In Memoriam - Teacher / Coach John RichmondBy Gene Hanson
With sadness I must report to our class the passing of our Teacher & Coach John Richmond. He died on March 13th of heart failure at age 90.
Many will remember John Richmond as a history teacher with the deep voice. He graduated from Pewaukee High School in 1944 and went on to attend UW Madison in 1944-45. He served in US Army, 82nd Airborne Division as paratrooper, honorably discharged in December, 1946. After that, he went to Milwaukee State Teachers College in 1947-48. He received a BA with a major in history from Carroll College in 1951. He got his MS in Physical Education / Education from UW-Madison in 1953.
He came to Tosa East in 1969 and retired from teaching in 1991.
But for anyone of us who had the privilege of being on the football or track teams, Richmond will be remembered as Coach. He was a great. When he came to East in 1969 he became the football Head Coach and the following year the Head Track Coach until 1972. That was his most successful year winning East's first football title since 1939 and winning the State Class A Track & Field Championship as well as sweeping conference relays, conference outdoor, regional and sectional meets. After that year he was an assistant Track Coach, in charge of the sprinters. Though he retired from teaching in '91, he continued to coach until '95. He was inducted into the Wisconsin Football Coaches Association Hall of Fame in 1996.
He was a great athlete in his own right. Born in Norfolk, Virginia in 1926, he participated in football, basketball and track in high school. State Champion and Record Holder (Class C) in the 200-yard dash in 1944. He competed athletically while in service. He played football and competed in track in college. He signed a minor league baseball contract with Chicago White Sox in 1950 and played for 2 seasons, before shattering an ankle.

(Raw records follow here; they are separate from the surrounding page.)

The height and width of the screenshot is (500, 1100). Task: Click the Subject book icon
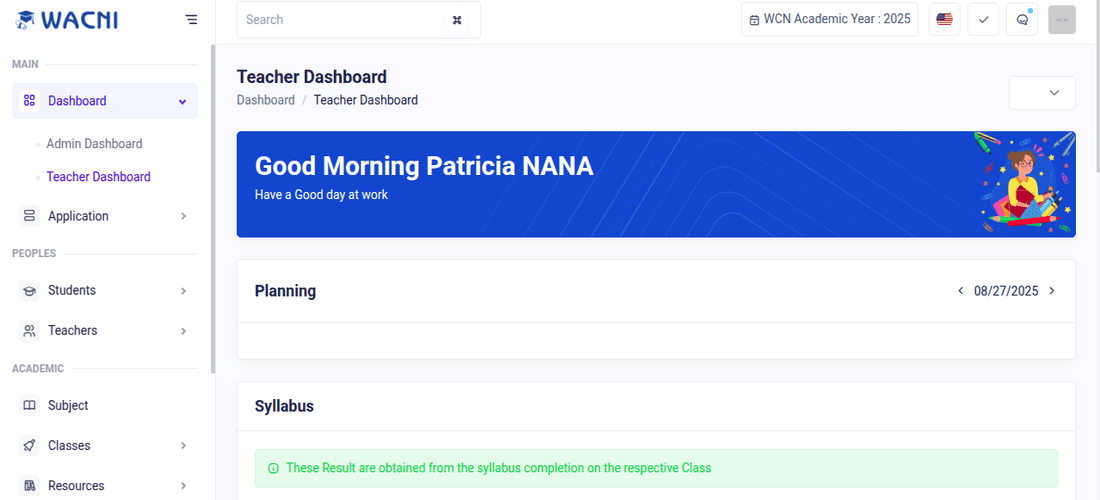29,406
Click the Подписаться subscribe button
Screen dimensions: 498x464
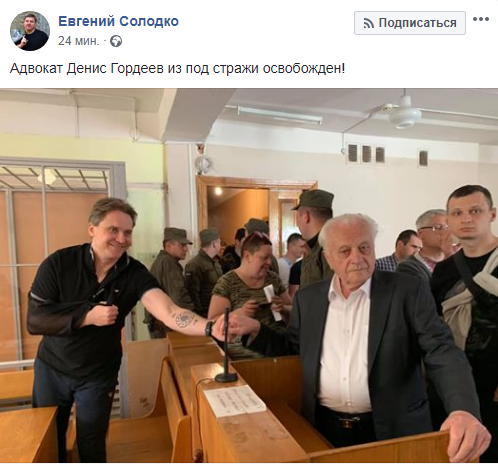click(x=410, y=23)
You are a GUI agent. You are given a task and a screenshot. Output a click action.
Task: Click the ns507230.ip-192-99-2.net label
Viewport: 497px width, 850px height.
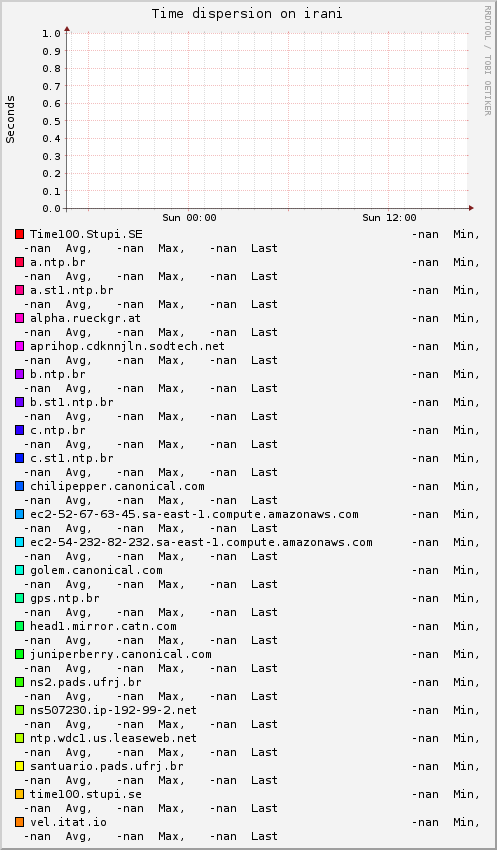tap(113, 710)
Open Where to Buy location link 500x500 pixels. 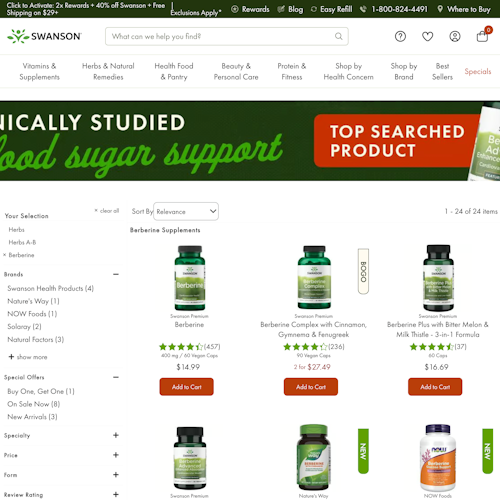tap(464, 9)
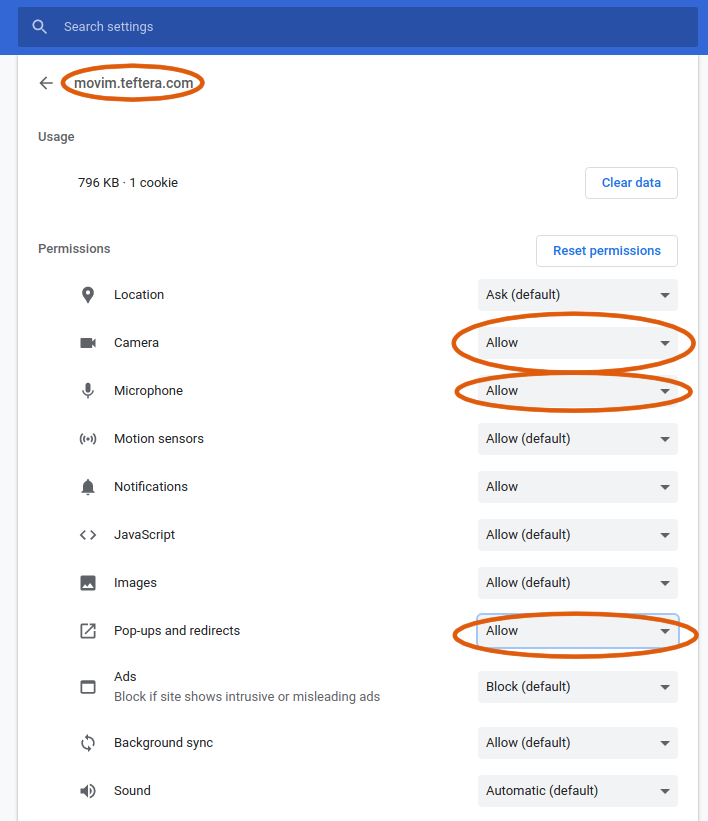Click the Notifications bell icon
The height and width of the screenshot is (821, 708).
click(88, 487)
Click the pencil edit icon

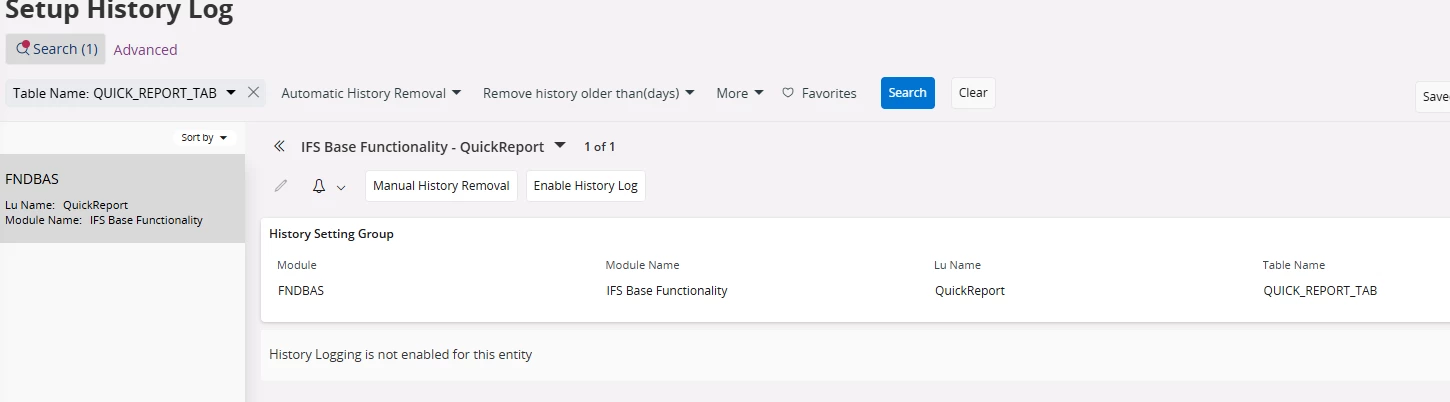click(x=281, y=186)
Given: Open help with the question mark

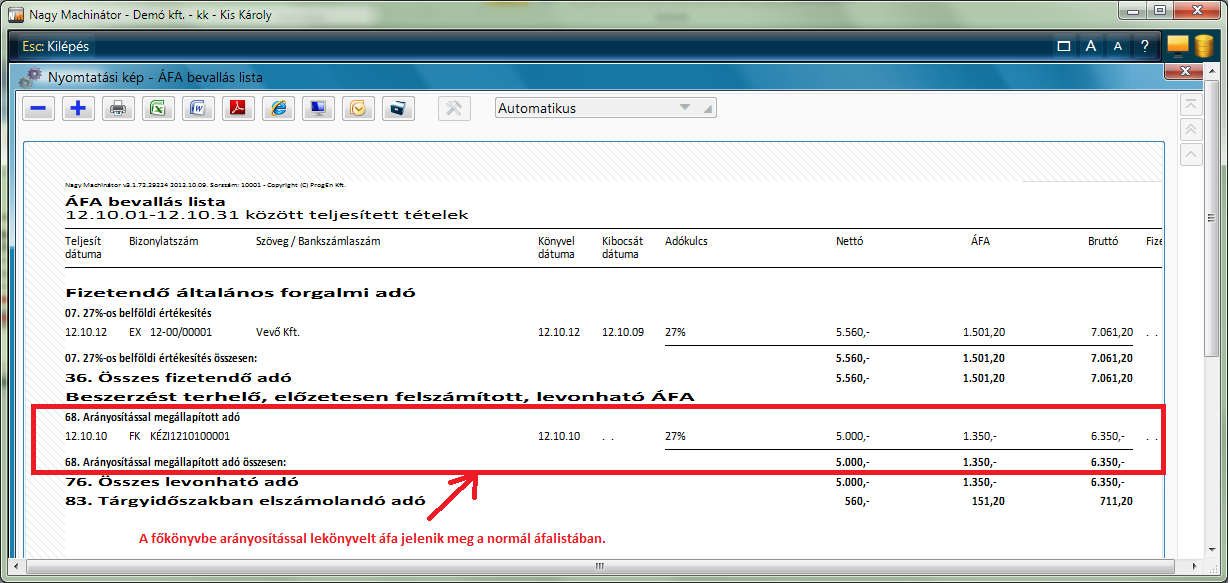Looking at the screenshot, I should point(1144,47).
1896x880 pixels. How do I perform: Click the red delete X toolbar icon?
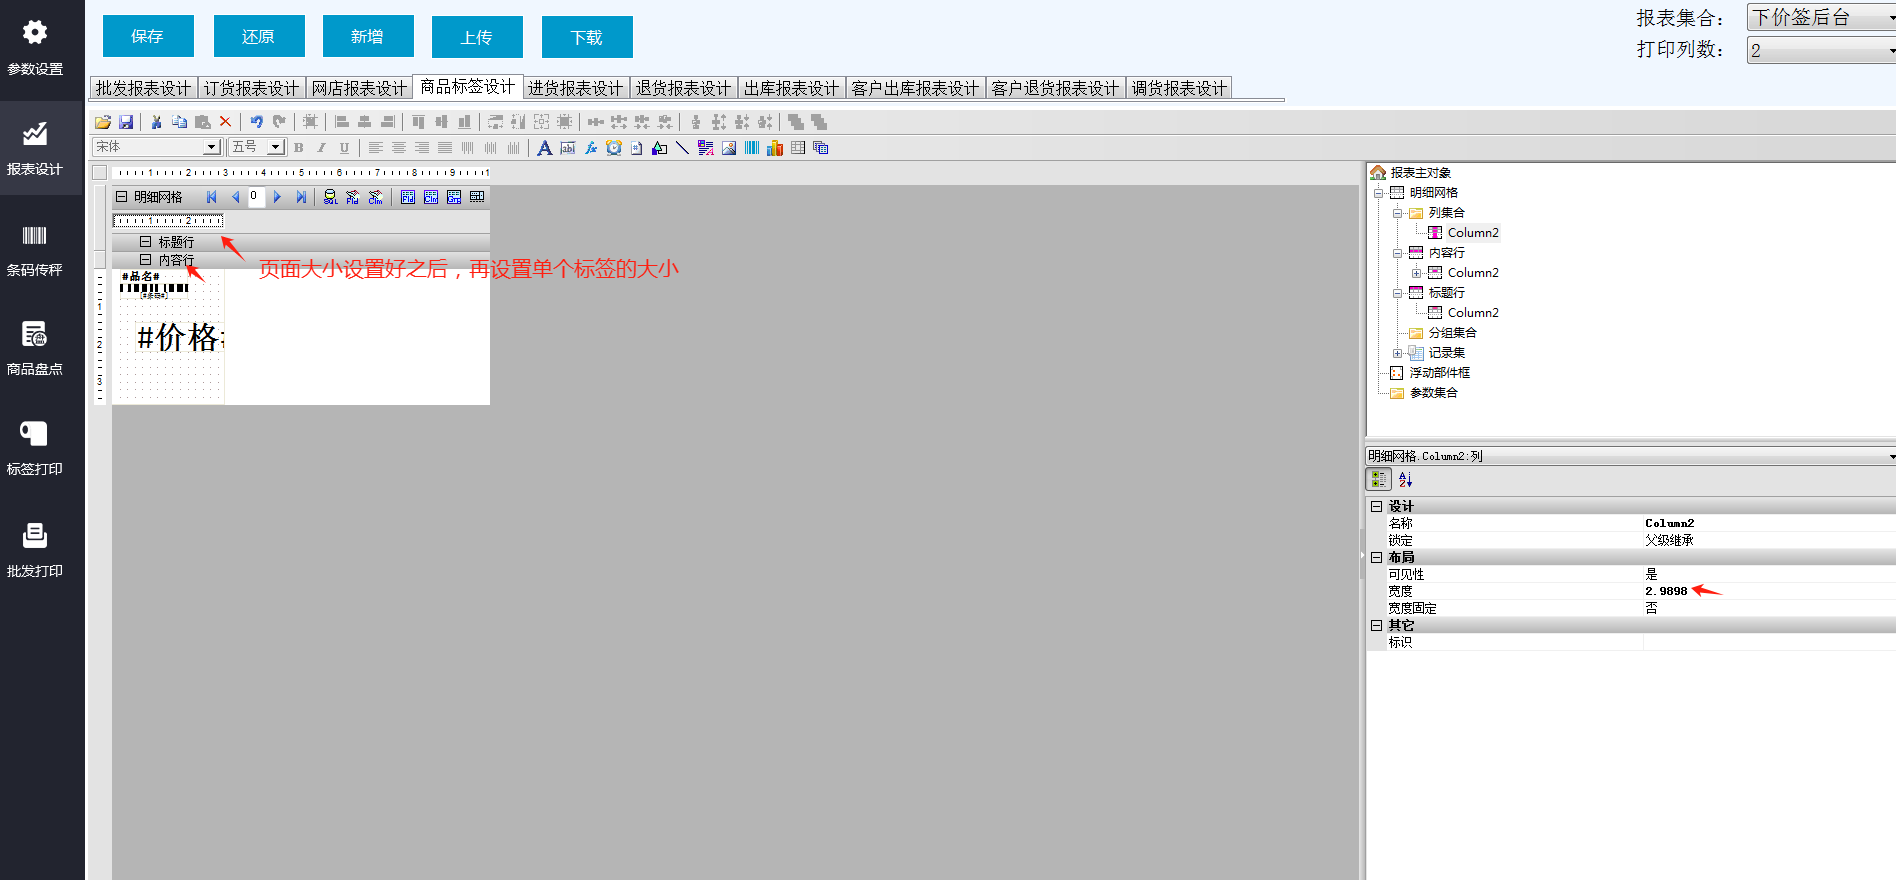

Speaking from a personal viewpoint, the Green Bay Packers had Vince Lombardi and Tosa East had John Richmond. He was in command of everything and you didn't wonder if he cared for the players, you absolutely knew it. For every game he prepared an incredibly detailed scouting report. These were more detailed than most college scouting reports. They were anywhere from 6 to 8 pages! Without even looking at a single detail, I was always in owe of the effort he put into them. But it wasn't the least bit surprising because it was obvious he put in that kind of effort in every aspect of coaching.
Richmond was known for his many sayings which were known as Richmondisms. In track where almost all coaches would hold out the watch and yell out splits as the kids run by the finish line - "59! 60! 61! 62! 63! C'mon! 66! 67! Not Richmond. He'd stand there and yell out splits as only he could. "MONDAY! TUESDAY! WEDNESDAY!!" In football it was always, "Get the lead out!" And it is seared in my memory how every football practice started by running a few laps when Richmond would yell, "Take off, you turkeys!"
For our senior year, we shared the '75 Football Suburban Conference title and in track won both the Suburban Conference Relay and Outdoor titles.
One final memory I'd like to share is about a football game in 1974, our Junior year. It was that year that they modified the schedule to include one non-conference game. It was the very last game of the year on a bright sunny Saturday against New Berlin Eisenhower on their field. I remember getting on the field before the game and looking over at our unknown opponents and it didn't look good. Their players were huge and, frankly, looked like we were about to play a college team! Later Coach Richmond admitted to us that his first reaction was one of horror. "What have I done? What was I thinking scheduling this game? We're going to get slaughtered!" I can only wonder what the Eisenhower players were thinking looking over at the puny likes of our Tosa East football players.
It was only a few plays into the game when we learned the Eisenhower coaching strategy was simply to find the largest players possible. They were so slow! After racking up a few touchdowns against them I actually started to feel sorry for them. They had to wonder, "What is happening?" We went on to win that game 35-0.
Forward to about 3 years ago when I met up with Coach Richmond at Grace Morgan's memorial service when I got to ask him for his memory of that game. Without missing a beat, he starts. "The first play was a handoff to Tom Harwood up the middle and he gets stuffed (i.e., no gain). The next play Joe Zuba tries for a pass up the middle and it got swatted down. On third down he rolls right and decides to run rather than throw. He then proceeds to run into the end zone leaving a comical trail of fallen bodies behind him." Here he was at age 87 and could still remember it in detail!
You can read about all of John Richmond's coaching career from the account written about him when he was inducted into the Wisconsin Football Coaches Association Hall of Fame: http://www.wifca.org/news_article/show/141569?referrer_id=480362
RIP, Coach Richmond. You will never be forgotten!